Si le CREP (constat de risque d'exposition au plomb) est fourni dans le DCE et indique une concentration supérieure à 1 mg/cm², la procédure SS4 est obligatoire. Dans votre mémoire, précisez : la lecture du CREP et la concentration mesurée, les EPI portés par l'équipe (combinaison type 5, masque P3), les protections du chantier (polyane, balisage), la procédure de conditionnement des déchets plombifères et la filière d'élimination (BSDD).
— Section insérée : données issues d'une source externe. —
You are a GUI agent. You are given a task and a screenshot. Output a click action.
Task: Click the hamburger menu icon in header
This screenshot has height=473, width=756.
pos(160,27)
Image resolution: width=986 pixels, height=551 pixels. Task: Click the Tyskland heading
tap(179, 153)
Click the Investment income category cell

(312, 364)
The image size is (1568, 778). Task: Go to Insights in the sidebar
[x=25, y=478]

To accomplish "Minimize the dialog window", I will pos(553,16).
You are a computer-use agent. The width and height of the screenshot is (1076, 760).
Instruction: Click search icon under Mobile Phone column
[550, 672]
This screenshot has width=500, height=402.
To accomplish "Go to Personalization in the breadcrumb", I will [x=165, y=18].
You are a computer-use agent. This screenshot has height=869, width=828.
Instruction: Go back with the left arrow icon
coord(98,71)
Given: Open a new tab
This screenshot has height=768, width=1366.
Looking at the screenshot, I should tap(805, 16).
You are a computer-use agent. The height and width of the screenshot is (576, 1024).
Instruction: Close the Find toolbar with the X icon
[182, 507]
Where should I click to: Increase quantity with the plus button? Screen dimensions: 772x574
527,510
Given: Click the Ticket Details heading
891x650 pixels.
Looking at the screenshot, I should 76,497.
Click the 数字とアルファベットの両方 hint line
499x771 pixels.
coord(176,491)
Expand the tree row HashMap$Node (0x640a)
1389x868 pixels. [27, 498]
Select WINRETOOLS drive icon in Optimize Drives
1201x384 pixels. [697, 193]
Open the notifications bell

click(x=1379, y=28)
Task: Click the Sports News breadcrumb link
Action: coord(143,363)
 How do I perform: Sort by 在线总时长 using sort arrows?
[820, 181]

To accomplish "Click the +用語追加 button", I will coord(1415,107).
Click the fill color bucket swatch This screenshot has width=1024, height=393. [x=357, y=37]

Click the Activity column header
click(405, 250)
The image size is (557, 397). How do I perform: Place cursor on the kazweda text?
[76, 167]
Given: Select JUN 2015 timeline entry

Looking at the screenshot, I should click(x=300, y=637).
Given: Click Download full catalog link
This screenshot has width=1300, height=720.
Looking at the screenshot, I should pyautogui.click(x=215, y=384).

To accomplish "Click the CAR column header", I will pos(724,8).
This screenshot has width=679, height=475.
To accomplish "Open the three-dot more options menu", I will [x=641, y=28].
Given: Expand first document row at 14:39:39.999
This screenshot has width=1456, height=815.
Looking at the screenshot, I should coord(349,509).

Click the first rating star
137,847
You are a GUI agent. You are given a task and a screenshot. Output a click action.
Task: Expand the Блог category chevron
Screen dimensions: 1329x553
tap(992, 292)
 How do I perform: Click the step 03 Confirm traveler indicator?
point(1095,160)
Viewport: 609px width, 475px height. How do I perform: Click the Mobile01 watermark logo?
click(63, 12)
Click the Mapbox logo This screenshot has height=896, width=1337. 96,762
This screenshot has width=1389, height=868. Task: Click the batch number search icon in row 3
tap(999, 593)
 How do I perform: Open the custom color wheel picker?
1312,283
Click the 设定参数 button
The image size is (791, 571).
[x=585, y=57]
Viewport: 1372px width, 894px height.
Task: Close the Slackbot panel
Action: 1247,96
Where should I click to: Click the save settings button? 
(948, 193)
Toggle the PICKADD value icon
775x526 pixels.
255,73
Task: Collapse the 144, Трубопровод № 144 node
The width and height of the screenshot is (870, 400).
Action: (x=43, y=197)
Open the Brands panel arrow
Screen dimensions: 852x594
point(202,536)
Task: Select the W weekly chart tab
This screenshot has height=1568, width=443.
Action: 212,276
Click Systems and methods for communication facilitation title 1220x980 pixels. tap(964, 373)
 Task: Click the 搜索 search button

L'absence de cette procédure sur un bâtiment antérieur à 1949 est une erreur grave.

Quelle est la différence entre peinture M1 et classe Bs1d0 en marché public ?

La classification M1 (très peu inflammable) est l'ancienne nomenclature française (arrêté du 30 juin 1983), encore largement utilisée dans les CCTP. La classe Bs1d0 est son équivalent en classification européenne EN 13501-1 : B (contribution limitée au feu), s1 (peu de fumée), d0 (pas de gouttes). Les deux peuvent coexister dans un même CCTP. Si le RC cite M1, vérifiez que votre fiche produit mentionne explicitement cette classification, avec le numéro de procès-verbal CNPP ou INERIS.

Comment gérer les déchets de peinture dans un marché public ?

Les déchets de peinture sont des déchets dangereux (code 08 01 11). Leur élimination nécessite un bordereau de suivi des déchets dangereux (BSDD) pour chaque transfert. Les pots vides non rincés et les chiffons souillés suivent la même filière. Dans le mémoire, précisez le nom et le numéro d'agrément du collecteur ou de la déchèterie professionnelle retenue, et indiquez que les BSDD seront joints au DOE en fin de chantier. Aucun rejet d'eau de rinçage dans le réseau pluvial n'est admissible.